30 de dezembro de 2009 às 22h09
Cansaço e perigo
Durante todos estes dias temos feito três atividades esportivas: natação, caminhada e ciclismo. Antes do meio-dia, quando o mar ainda está calmo, atravessamos a baía de Barra do Una, do rio Una até o fim da praia, onde fica o condomínio Costa Esmeralda. A travessia é feita num tempo médio de cinquenta minutos.
Depois, voltamos a pé pela praia, o que consome mais ou menos uma hora. A volta é difícil porque estamos cansados da travessia no mar, porque o sol está a pino e porque o terreno é inclinado. A praia é de tombo em boa parte da orla. No final da tarde, pedalamos. Saímos de casa às seis horas e voltamos às oito da noite.
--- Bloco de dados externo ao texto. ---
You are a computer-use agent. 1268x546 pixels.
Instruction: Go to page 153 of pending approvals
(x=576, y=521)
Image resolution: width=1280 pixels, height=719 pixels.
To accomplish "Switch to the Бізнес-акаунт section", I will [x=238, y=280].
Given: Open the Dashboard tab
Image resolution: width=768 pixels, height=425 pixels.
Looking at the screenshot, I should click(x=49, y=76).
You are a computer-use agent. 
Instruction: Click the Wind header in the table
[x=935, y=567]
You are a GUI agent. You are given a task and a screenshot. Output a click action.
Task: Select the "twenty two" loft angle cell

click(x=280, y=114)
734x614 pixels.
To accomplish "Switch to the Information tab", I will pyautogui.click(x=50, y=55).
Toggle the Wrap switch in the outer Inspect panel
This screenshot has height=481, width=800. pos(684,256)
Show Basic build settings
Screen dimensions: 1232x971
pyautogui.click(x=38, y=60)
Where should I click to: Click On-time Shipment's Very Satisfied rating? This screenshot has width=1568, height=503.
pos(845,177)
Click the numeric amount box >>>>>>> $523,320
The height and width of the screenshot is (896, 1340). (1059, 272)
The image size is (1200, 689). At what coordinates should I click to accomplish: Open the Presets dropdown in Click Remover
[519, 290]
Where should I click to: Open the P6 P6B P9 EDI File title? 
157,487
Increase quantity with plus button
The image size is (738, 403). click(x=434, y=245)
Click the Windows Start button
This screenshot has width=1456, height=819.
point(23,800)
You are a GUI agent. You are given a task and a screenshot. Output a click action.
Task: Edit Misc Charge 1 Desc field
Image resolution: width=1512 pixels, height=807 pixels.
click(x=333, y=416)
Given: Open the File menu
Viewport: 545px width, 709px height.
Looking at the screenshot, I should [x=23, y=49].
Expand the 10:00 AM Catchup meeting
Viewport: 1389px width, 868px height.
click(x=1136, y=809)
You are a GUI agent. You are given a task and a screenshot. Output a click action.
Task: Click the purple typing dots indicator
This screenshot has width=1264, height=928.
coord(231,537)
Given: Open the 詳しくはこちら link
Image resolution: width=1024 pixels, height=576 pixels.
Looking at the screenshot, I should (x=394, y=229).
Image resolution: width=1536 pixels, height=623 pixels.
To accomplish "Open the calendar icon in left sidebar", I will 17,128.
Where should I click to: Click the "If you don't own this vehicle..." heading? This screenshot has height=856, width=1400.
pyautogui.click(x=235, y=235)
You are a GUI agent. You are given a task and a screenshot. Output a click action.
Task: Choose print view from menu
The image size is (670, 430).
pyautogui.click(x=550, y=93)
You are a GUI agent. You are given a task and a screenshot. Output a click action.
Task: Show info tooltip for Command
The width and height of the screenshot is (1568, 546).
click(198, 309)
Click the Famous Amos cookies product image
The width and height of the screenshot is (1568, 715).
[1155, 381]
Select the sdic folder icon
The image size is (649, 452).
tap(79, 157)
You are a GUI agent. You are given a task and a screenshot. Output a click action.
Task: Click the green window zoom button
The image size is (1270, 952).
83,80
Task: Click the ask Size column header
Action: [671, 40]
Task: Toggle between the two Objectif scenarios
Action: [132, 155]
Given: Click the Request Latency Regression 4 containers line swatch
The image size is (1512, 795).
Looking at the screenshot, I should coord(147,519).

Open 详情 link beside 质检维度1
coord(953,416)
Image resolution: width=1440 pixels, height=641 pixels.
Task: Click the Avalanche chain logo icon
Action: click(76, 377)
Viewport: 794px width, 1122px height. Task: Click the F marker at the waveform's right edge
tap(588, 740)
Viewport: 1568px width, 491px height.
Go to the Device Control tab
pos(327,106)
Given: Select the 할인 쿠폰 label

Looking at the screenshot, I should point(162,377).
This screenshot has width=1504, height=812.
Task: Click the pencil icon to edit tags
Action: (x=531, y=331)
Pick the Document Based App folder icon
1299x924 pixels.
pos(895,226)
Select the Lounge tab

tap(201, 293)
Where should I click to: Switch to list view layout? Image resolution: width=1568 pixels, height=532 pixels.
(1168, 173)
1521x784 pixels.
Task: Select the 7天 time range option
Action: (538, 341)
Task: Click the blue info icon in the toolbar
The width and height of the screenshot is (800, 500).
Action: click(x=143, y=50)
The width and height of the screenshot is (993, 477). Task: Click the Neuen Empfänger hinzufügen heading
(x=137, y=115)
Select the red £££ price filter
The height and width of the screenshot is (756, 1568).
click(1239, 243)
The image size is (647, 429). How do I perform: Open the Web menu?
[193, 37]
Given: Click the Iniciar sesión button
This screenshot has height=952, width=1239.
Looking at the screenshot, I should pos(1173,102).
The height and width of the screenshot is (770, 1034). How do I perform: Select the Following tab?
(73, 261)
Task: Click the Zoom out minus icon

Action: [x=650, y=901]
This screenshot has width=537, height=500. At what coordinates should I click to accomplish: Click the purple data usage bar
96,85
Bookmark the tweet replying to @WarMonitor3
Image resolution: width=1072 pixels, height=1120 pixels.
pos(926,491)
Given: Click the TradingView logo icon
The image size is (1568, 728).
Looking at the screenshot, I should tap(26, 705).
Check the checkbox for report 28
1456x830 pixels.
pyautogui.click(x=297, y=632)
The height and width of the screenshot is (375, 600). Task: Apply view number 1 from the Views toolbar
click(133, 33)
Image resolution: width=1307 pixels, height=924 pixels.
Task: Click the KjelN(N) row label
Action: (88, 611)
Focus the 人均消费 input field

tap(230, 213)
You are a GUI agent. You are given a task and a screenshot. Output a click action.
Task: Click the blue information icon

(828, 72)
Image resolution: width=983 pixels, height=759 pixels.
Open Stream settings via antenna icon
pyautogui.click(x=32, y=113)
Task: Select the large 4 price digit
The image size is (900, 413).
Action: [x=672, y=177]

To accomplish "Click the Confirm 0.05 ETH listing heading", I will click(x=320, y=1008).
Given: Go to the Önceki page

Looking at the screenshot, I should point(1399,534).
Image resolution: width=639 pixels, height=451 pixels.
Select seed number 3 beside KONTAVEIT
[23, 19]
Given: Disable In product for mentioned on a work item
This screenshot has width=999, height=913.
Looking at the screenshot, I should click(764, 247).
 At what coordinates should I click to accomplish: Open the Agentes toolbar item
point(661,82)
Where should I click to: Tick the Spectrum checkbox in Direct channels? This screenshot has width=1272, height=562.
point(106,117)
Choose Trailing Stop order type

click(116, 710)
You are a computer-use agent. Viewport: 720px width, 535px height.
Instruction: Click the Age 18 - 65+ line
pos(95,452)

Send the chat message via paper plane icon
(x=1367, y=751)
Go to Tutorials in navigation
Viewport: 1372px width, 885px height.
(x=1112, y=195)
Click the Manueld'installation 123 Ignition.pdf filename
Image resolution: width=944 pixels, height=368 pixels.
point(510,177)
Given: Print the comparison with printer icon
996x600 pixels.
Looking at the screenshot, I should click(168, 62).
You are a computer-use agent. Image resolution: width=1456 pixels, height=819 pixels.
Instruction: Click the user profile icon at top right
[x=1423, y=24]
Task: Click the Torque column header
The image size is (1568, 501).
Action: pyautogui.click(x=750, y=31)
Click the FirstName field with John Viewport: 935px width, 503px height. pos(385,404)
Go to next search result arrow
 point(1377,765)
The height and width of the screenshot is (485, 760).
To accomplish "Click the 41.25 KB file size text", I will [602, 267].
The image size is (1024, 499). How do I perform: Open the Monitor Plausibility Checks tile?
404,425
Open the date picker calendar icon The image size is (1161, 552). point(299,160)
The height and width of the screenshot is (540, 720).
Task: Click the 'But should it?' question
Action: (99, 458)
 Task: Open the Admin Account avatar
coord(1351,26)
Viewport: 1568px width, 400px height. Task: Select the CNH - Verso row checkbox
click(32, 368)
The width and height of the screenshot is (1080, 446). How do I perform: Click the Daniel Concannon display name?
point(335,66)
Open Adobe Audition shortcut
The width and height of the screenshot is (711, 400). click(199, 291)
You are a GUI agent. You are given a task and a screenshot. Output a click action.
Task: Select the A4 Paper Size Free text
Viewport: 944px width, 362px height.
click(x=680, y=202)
Temos feito isso diariamente, inclusive com chuva.Ontem, por exemplo, saímos para pedalar debaixo de chuva, com direito a lamaçal e atoleiro.
Hoje a travessia foi bem mais difícil. Só consegui chegar por teimosia e acabei consumindo quase uma hora de natação. Na volta, paramos para conversar com amigos e aproveitei para descansar. Eu realmente estava exausta. Quando deu seis horas, avisei que eu estava muito cansada pra pedalar e que, talvez, tivesse que voltar para casa antes. Mas, como sempre acontece, o aquecimento me entusiasmou.
Fomos pedalando de Barra do Una até Boraceia, um passeio que soma cerca de 18 quilômetros. Não é grande coisa,mas é um bom exercício. Uma vez na praia, fazemos um bom percurso pela beira-mar, aproveitando a brisa. Hoje, porém, tivemos alguns problemas. A correia da bicicleta do meu marido começou a soltar. Foram seis vezes ao todo. Com as paradas para arrumar a correia, a noite caiu. Os insetos começaram a atacar. E a volta pelas estradas cheias de lama, pedras e buracos, na escuridão, não parecia muito segura. Para evitar grandes trocas de marchas, optamos por voltar pela estrada. Desviamos pela Jureia e pegamos a estrada. O caminho é tenso porque a Rio-Santos está cheia de carros e pedalamos pelo acostamento.
Depois de meio quilômetro, uma coisa estranha aconteceu. Um caminhão pequeno deu sinal e parou na minha frente, no acostamento da pista da direita. Ao mesmo tempo, um outro caminhão parou no acostamento do outro lado a pista. Os motoristas começaram um movimento suspeito, um entrando no caminhão para falar com o outro. Parei a bicicleta e desci. Não quis ir em frente, porque o caminhão estava bloqueando o acostamento todo. Eles simplesmente não saiam dali,um de cada lado da pista, como se estivessem esperando por nós. Resolvemos voltar para a Jureia.
Já era noite e estávamos exaustos. Meus braços doíam e eu não enxergava nada. A correia da bicicleta do meu marido saiu mais duas vezes. Chegamos em casa depois das nove da noite, acabados. Ainda não me recuperei, pra ser sincera. Fica o alerta de nunca descuidar da segurança, de planejar bem as aventuras e de não sair sem uma lanterna. Felizmente sempre levamos ferramentas, um dinheirinho para uma água, repelente. De qualquer forma, agora que estou aqui, no sofá, sob o ventilador de teto, depois de ter lanchado, só posso agradecer por tudo e dizer... there's no place like home!